- [Text provided]:
=-=-=-=-=
This recipe has three parts: 1) foraging, 2) the ramp prep, and 3) the pasta prep. You will love how the pasta "how to" will work really well for many, many other pasta dish riffs!
Step 1: Forage Ramps
My husband and I walked a half mile deep into the woods past a babbling brook and a host of fairy glens. The ramps settled themselves by the thousands down a bank in the dank shade.
Ramp leaves are 6 to 12 inches long and lush green. Two or three leaves emanate from a single stalk. Beneath the leaves lies a small onion-like bulb. Ramps are the caviar of country spring. Foragers rarely share their ramping grounds. Some farmers' markets will include ramps among their more cultivated produce. Grab the ramps. Trust me.
Sustainable ramp harvest is the best way. And because I know you want to be the best, here's my advice. If you spot a really big, robust and seemingly crowded bunch, feel free to pull a few ramps from the ground, bulb and all. It is more potent and delectable, but if you pull too many... POOF... no more ramps.
The best way is to bring a bag and some scissors and to cut the ramps just below the leaves and just above the earth. There you will find a thin shaft that often has a magenta color. Take them home and wash 'em up.
Step 2: Cooking the ramps
Wash first so you don't eat dirt. Separate all the leaves from one another. If a stalk has three, just pull them apart. Then I heat a cast iron skillet -- always this if you can manage it. It's just the best way to go. Add some of your most prized olive oil, the bottle you hoard. Ramps are worth every drop. Sprinkle some salt. Saute them on high heat, charring a few and watching as the leaves balloon. Turn with tongs so all the ramp leaves are wilted. Set aside on a plate. Try one. Be the Royal Tester. It's so important.
=-=-=-=-=
- [Exercise brief]:
Continue the ramp pasta recipe above, picking up right after its last sentence.
=-=-=-=-=
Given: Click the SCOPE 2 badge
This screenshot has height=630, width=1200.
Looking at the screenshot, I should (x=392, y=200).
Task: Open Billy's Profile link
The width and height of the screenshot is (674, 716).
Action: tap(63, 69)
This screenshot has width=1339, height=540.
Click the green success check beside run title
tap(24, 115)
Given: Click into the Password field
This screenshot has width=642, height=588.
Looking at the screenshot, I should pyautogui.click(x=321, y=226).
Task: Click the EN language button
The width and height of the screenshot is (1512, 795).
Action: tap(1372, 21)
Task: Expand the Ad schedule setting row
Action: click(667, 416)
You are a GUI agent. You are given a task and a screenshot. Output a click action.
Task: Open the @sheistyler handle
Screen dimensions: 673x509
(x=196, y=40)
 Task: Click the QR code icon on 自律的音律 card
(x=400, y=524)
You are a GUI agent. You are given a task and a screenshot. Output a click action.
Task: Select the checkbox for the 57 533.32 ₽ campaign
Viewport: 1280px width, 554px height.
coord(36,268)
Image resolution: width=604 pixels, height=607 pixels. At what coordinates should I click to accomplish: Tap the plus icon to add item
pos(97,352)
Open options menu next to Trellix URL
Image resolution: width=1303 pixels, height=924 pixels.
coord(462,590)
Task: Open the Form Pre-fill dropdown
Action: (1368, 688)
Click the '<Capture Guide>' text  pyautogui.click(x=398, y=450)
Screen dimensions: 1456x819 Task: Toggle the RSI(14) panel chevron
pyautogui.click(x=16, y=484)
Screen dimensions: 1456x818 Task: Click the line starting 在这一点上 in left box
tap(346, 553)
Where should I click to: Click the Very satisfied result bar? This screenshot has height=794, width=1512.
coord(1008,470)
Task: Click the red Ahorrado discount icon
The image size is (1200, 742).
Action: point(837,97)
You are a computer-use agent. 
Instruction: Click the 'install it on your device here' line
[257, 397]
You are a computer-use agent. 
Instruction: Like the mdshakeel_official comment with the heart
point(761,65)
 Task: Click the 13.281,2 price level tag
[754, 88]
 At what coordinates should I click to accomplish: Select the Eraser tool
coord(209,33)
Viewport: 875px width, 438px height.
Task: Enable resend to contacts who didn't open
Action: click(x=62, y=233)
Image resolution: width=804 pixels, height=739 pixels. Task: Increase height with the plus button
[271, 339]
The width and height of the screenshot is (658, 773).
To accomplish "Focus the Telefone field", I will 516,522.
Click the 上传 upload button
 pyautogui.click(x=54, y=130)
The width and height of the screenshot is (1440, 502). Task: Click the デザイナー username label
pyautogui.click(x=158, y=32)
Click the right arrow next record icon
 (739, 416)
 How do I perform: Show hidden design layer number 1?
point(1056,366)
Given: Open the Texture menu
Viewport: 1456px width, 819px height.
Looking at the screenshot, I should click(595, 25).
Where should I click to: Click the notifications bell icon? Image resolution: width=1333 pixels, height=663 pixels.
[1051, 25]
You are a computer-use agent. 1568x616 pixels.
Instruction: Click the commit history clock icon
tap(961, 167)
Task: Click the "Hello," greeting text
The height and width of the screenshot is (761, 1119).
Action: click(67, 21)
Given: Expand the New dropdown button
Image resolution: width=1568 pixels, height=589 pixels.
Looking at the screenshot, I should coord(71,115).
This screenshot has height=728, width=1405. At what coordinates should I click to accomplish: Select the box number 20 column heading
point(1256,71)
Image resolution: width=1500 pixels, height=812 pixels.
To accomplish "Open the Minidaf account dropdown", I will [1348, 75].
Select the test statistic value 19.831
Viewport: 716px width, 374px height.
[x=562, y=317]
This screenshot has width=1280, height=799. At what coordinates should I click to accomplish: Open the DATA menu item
=-=-=-=-=
- [Reply to the exercise]:
Step 3: Making the pasta
Ok, don't roll your eyes. I know you know how to make pasta. You can do it that way and add the ramps at the end, but this is a better way. You can use if for many other pasta dishes where you are featuring a vegetable you love. Seared cherry tomatoes are my (other) favorite.
First, use spaghetti. Or some kind of long noodle. I think Bucatini is best here. It's a spaghetti that is actually tubular, but thin. It has a hole right down the center. It has strength for a noodle and also flexibility.
Break the Bucatini in half so it can lay down flat in the very same cast iron skillet you used for the ramps. Turn up the heat and pour 2 cups of water over the pasta. Sprinkle with salt. Have 2 more cups of water at the ready for when the first two cups boil away. Keep adding water until the pasta is al dente or however you like it (no pressure, but al dente is best!). You can use the timing on the side of the box to figure out when to stop cooking. But keep adding water all the while. When the pasta is ready, mix in a generous handful of "I just grated it right here and right now" parmesan cheese. The starch from the water and the cheese marry to make the creamiest pasta that is all ready to receive the ramps. Give the pasta what it deserves... mix in the ramps and serve it piping hot!
That's it. Serve. Say oooh and ahhh. And send me a picture!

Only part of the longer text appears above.